Bedarfsorientierte Dienste
IT-Dienstleister offerieren heute zugeschnittene IT-Services für TK-Anbieter. Während bei den Keyplayern IT-Services im Mittelpunkt stehen, sind es bei den neuen Playern Application Management und allen voran On-Demand-Services für Geschäftsprozesse. „Gerade für kleinere und mittlere Unternehmen der TK-Branche ist diese Art der Softwarebeschaffung äußerst interessant“, erläutert Julia Reichhart, Senior Consultant bei PAC (Pierre Audoin Consultants). Die IT-Dienstleister übernehmen die Verantwortung für die Anpassung und den Betrieb der On-Demand-Services für standardisierte Referenzprozesse. Innovative Lösungen bilden dabei den Geschäftsprozess „Service Activation to Billing / Payment“ ab. Zudem unterstützen sie alle Abläufe für Customer Care, Billing und Subscriber- und Informations-Management. Dazu werden alle Geschäftspartner – Verkaufspartner, Callcenter, Logistikunternehmen und Finanzdienstleister – in die Lösung integriert.

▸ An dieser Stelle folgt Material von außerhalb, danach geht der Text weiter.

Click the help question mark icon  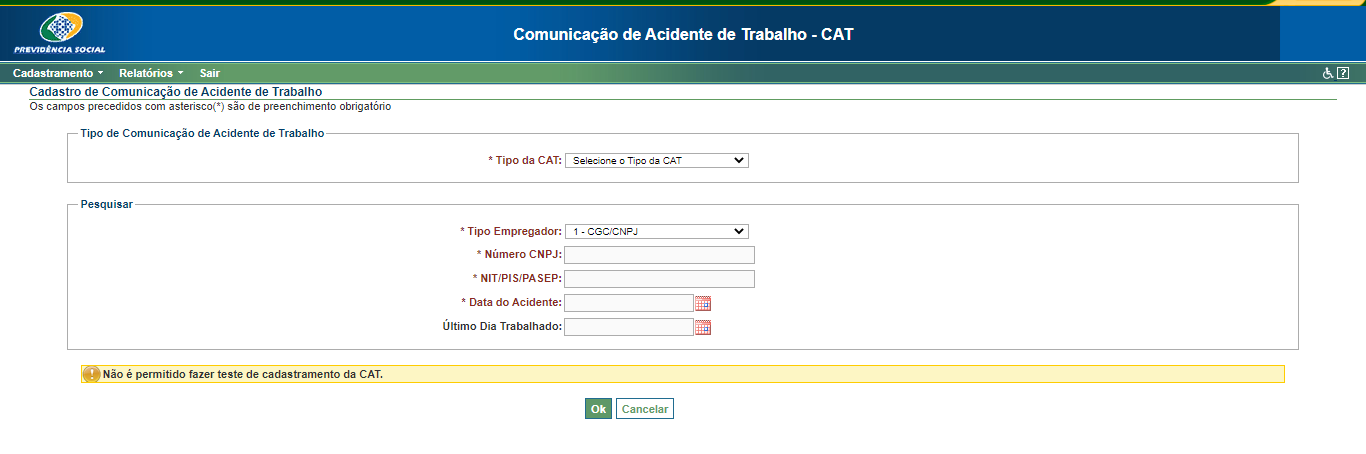1343,73
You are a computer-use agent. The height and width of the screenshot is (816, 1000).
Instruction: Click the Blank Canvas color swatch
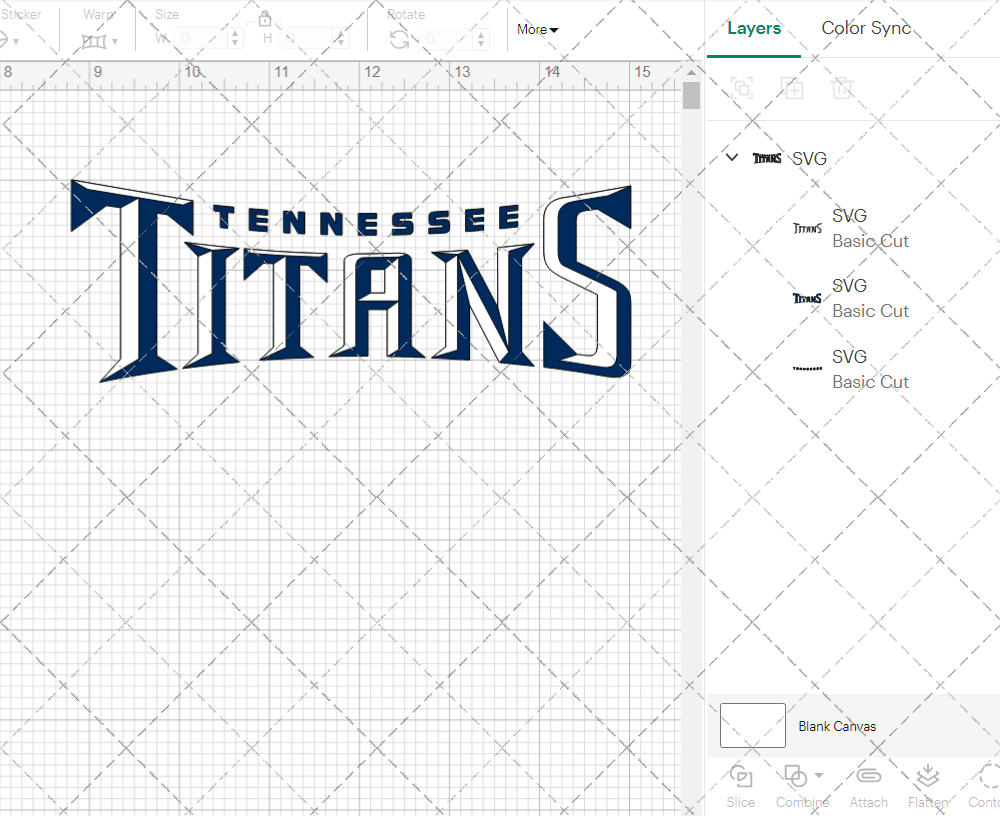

Geringe Kosten und schnelles Time to Market
Der Nutzen für die neuen Player ist vielfältig. Zum einen haben sie aufgrund des On- Demand-Angebotes geringe IT-Investitionen. Zum anderen haben sie durch virtualisierte und geteilte IT-Ressourcen niedrige operative IT-Kosten. Zudem etabliert sich das erfolgsabhängige Preismodell „pay-as-you-grow“. Des Weiteren kommt hinzu, dass die On-Demand- Services – bei einem gleichzeitig äußerst flexiblen Service – eine garantierte Performance und höchste Sicherheit ermöglichen, und dass die neuen Player auf bewährten Geschäftsprozessen basierend ein schnelles Time to Market realisieren können. Nachfrage nach Outsourcing wächst Die Marktanalysten von PAC prognostizieren, dass die westeuropäische TK-Branche in den nächsten Jahren im Vergleich zu anderen Branchen am meisten in Outsourcing investieren wird. Und das gilt sowohl für die Mobilfunk-, als auch für die Festnetzanbieter. Unter dem Strich rechnet PAC für die Zeitspanne von 2006 bis 2010 mit einem Wachstum von durchschnittlich elf Prozent. (AW)
Ralph Cramer ist Vice President Business Development bei Danet in Weiterstadt.